Extracted entries –
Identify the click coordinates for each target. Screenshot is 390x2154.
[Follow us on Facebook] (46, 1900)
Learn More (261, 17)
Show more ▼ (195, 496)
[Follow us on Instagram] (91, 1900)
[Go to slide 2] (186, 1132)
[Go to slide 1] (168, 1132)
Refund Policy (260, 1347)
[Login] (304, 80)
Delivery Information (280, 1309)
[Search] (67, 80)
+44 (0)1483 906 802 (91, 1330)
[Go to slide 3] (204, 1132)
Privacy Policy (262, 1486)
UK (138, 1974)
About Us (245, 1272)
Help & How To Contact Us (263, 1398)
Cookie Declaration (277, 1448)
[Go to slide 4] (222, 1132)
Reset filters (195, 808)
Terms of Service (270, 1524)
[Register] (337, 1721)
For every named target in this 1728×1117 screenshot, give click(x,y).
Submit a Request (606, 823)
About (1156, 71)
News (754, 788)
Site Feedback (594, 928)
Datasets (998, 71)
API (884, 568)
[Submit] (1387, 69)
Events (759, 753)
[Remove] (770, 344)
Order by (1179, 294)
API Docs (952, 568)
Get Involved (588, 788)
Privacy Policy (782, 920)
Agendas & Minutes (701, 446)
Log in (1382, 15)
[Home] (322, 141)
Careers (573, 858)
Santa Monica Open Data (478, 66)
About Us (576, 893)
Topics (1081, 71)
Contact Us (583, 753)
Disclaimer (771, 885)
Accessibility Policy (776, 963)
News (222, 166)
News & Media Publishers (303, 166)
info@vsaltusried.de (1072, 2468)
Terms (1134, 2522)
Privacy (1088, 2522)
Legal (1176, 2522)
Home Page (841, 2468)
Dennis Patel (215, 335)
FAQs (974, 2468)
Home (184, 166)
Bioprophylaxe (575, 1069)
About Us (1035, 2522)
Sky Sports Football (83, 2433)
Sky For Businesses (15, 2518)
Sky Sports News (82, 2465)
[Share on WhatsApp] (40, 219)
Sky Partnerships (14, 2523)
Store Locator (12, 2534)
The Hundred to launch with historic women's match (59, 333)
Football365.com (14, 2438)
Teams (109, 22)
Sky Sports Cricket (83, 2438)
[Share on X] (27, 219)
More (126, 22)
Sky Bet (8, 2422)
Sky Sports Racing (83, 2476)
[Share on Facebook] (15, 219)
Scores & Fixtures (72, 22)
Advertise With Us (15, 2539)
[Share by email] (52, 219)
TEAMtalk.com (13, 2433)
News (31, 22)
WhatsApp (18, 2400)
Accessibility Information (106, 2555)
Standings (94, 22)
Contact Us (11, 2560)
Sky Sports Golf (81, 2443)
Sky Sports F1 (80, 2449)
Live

Exercise instructions – Please make an exact copy of the lines from the one holding "Advertise With Us (15, 2539)" through the final line of the records above, nothing more.

Output –
Advertise With Us (15, 2539)
[Share by email] (52, 219)
TEAMtalk.com (13, 2433)
News (31, 22)
WhatsApp (18, 2400)
Accessibility Information (106, 2555)
Standings (94, 22)
Contact Us (11, 2560)
Sky Sports Golf (81, 2443)
Sky Sports F1 (80, 2449)
Live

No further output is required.